Kornkreise? Jedenfalls nicht vom Coupe

Herr H. muss noch weiter zu einem längst verabredeten Grillieren, deshalb nutzen wir die verbleibenden Minuten für eine kleine unzüchtige Ausfahrt im Coupé, ähnlich wie gestern mit dem Granada. Mit dem Unterschied, dass es für das Coupé nur einen einzigen in Frage kommenden Fahrer gibt, und das bin nicht ich. Aber auch vom Beifahrergestühl ist der Ritt ein Erlebnis, die Doppelquerlenker-Vorderachse liegt bretthart und der Motor brummt begierig und frech. Ich stelle mir daneben einen Suzuki Alto vor und werde blass vor Scham. Gebt mir die 70er zurück, zumindest was die Autos anbelangt. Was ist das? Vor uns waren offensichtlich schon ein paar fröhliche DKW-Biker hier. Was ich heute gelernt habe: Kornkreise sind im Schwarzwald aus schwarzem Gummi.

Warten auf die Nachzügler

Warten auf die Nachzügler

Zurück zu verzinktem Blech und Motoren aus Aluminium. Katze und Susi verteilen an die nun vollzählig angereisten Achtzylinderpiloten eine Übersichtskarte mit der geplanten Strecke. Das navigationshörige Volk – ich zähle mich dazu – nimmt den Übersichtsplan begeistert entgegen, scheitert jedoch schon am Tiengener Innenstadtverkehr. Auf der ersten Ausfallstraße fehlt bereits fast die Hälfte des Konvois, aber die Vorfahren warten brav am Straßenrand. So viel Zigarette muss sein. Liebes Tagebuch, wie würdest du so etwas machen? Darf man einfach ein paar Autos quer stellen, um den Verkehr zu stoppen? Oder macht man sich da strafbar? Weißt du das?

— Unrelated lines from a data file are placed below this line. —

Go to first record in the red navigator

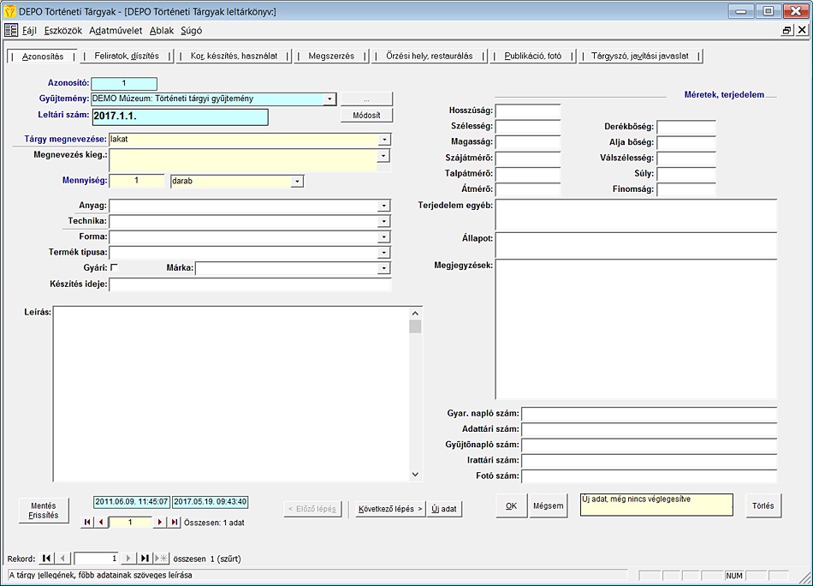86,522
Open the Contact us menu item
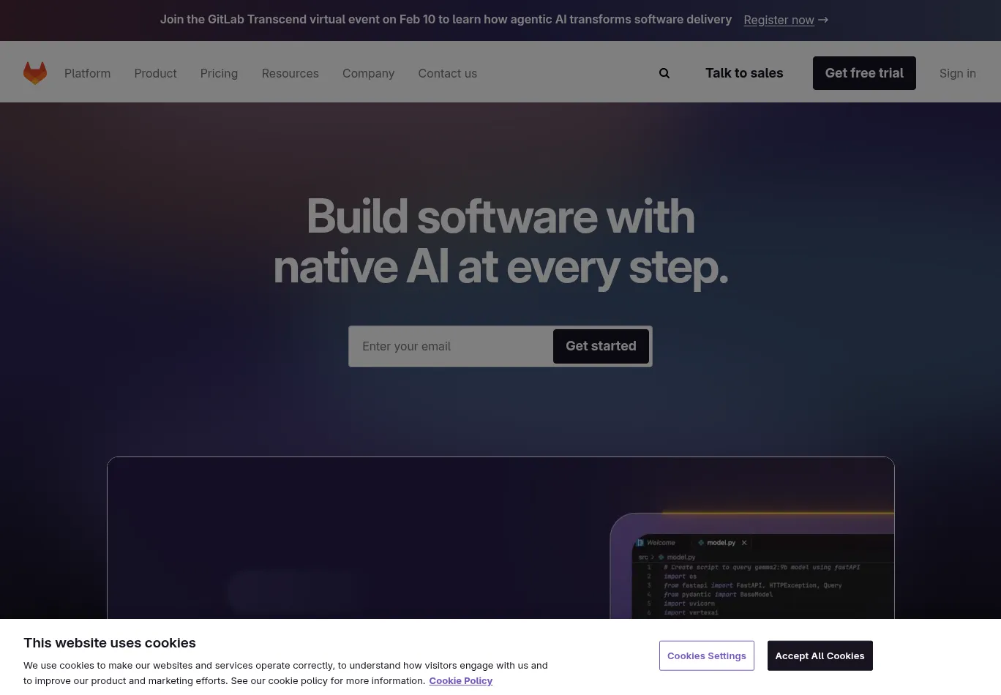The image size is (1001, 695). point(447,72)
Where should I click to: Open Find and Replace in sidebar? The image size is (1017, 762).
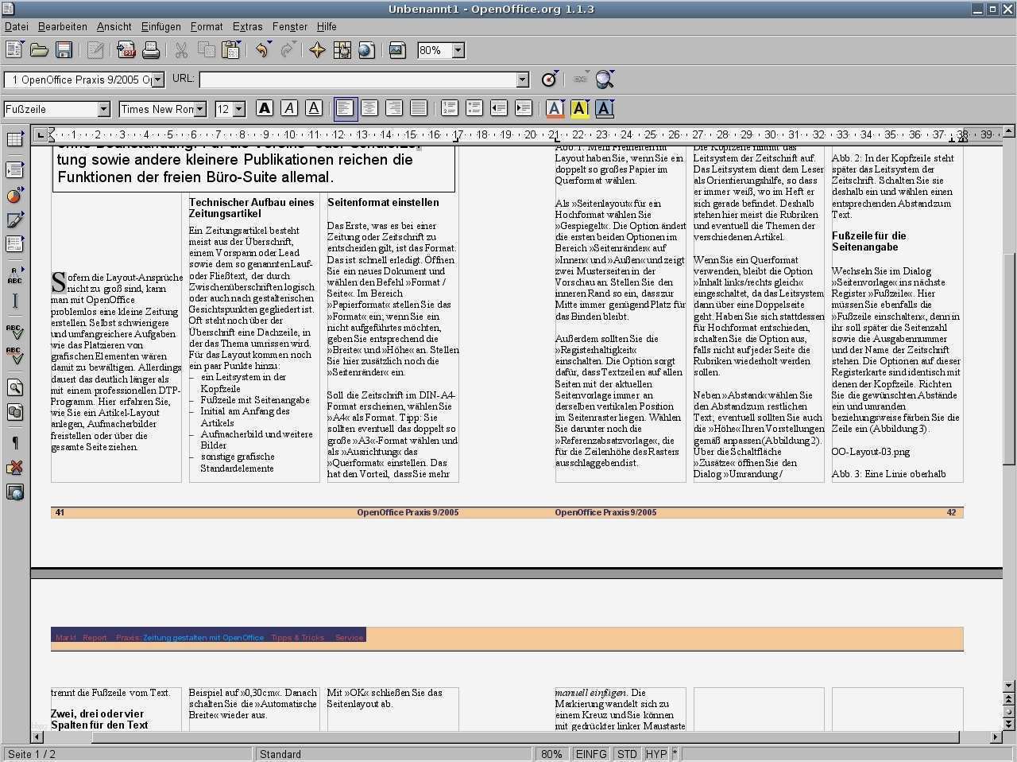(14, 388)
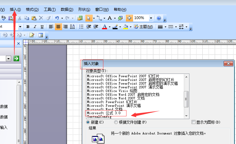
Task: Toggle Italic text formatting
Action: (x=35, y=27)
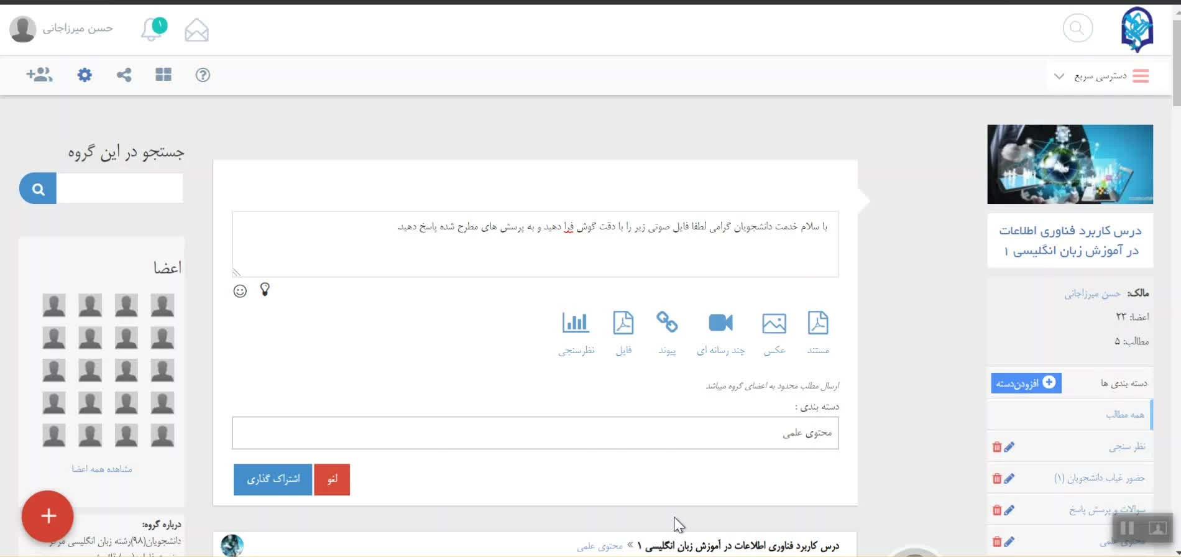Screen dimensions: 1181x557
Task: Open the inbox envelope icon
Action: [x=196, y=30]
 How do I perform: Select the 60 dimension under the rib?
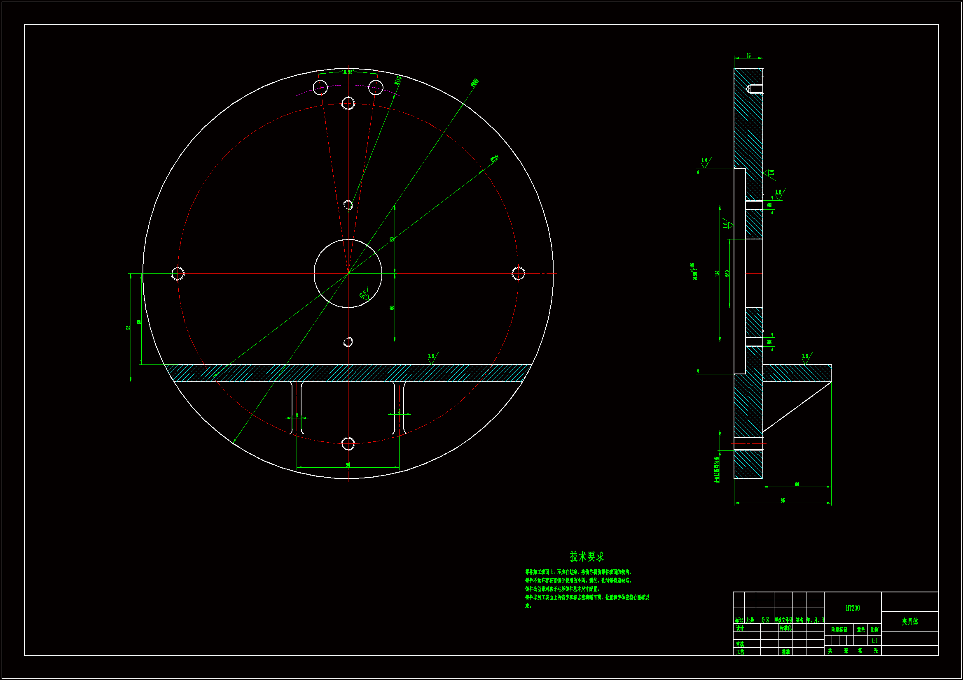pos(797,484)
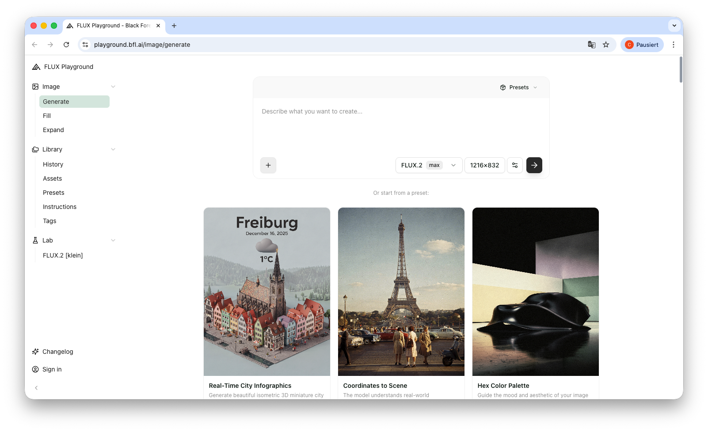Click the generate arrow submit button
Screen dimensions: 708x432
(534, 165)
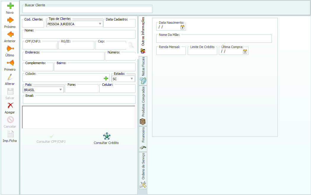Edit record using Alterar pencil icon
Viewport: 311px width, 195px height.
click(x=10, y=77)
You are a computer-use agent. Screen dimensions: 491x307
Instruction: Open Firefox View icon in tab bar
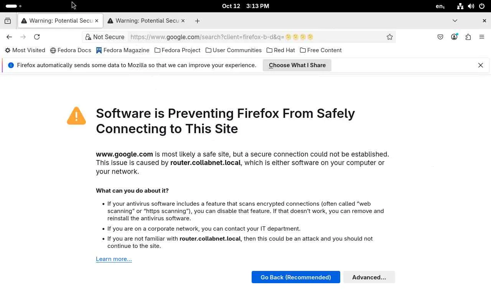click(x=8, y=21)
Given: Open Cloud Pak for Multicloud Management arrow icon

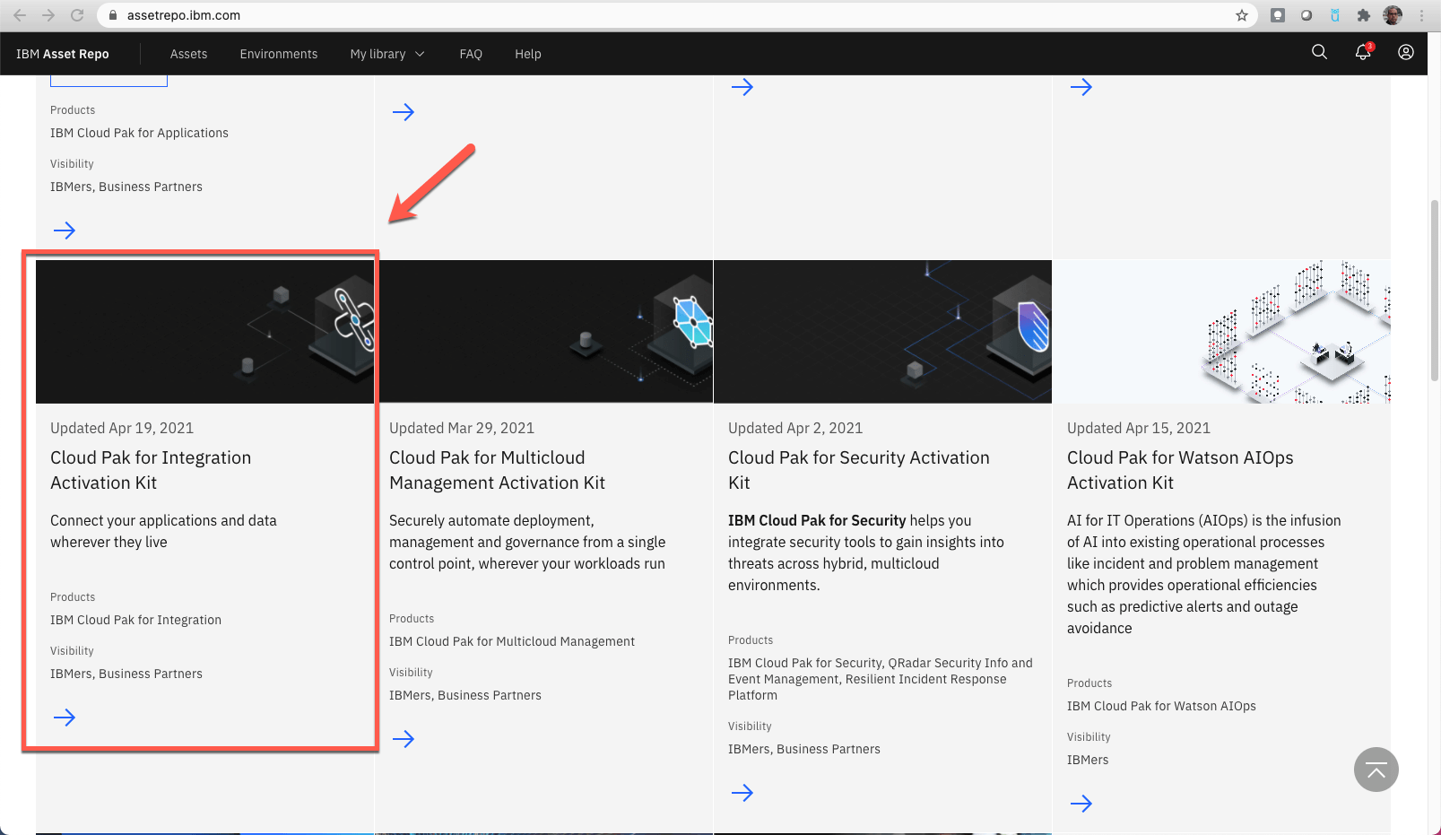Looking at the screenshot, I should pyautogui.click(x=404, y=738).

So parken doch sonst nur Frauen, oder?

So parken doch sonst nur Frauen, oder?

Keine Zeit zum Schlafen. Weiter oben in den Bergen entlang der schönen Strecke macht die Gemeinde eine erneute Pause, weil Herr H. im Coupé und einige weitere Vergessene fernmündlich bei der Rennleitung mit den travertinfarbenen Sitzen ihren Streckenverlust angekündigt haben. Wir sollen sie viel später wieder einfangen, aber bis dahin wollen die verbliebenen Autos gewendet und neu ausgerichtet werden. Die V8s von Carsten und Markus G.B. sind offensichtlich erleichtert über den kurzen Stopp und kündigen ihre Freude durch verdampfenden Ölverlust am Einfülldeckel an. Billige Pyrotechnik vor der omnipräsenten Kühlturmkulisse von Leibstadt. Hier oben ist es so einsam, dass das einzige vorhandene Handynetz das schweizer Sunrise ist. Meine Freundin kann dies nicht wissen, ruft mich in diesem Moment an und treibt mich binnen weniger Gesprächsminuten in eine Roaming-Pleite auf deutschem Boden 🙂 Was ich heute lerne: Wenn du im Konvoi fährst, achte darauf, dass du allzeit ein bekanntes Auto vor dir hast.

Klare Kanten in grüner Idylle

Klare Kanten in grüner Idylle

Wer kennt nicht das schöne Flüsschen Schlücht? Es schlängelt sich durch eine Schlucht, das Schlüchttal, wo sich zwischen fallendem Geröll, lebensmüden Motorradfahrern und dunklen Tannenwäldern eine serpentinenreiche schmale Straße windet. Für ortsansässiges Getier muss die Kulisse bedrohlich wirken. 26 Achtzylinder donnern durch die Kurven, bremsen, beschleunigen und hinterlassen bei entgegenkommenden Passanten einen bleibenden Eindruck. Ja, liebes Tagebuch, was glaubtst du, wo es überall langgeht? Sogar an der berühmten Tannenzäpfle-Brauerei in Rothaus sind wir vorbei gekommen! Später wechselt Susi noch von der Katzen-Pole-Position in mein etwas weiter zurück hängendes Gefährt, um gegebenenfalls Nachzügler auf den rechten Weg zu bringen.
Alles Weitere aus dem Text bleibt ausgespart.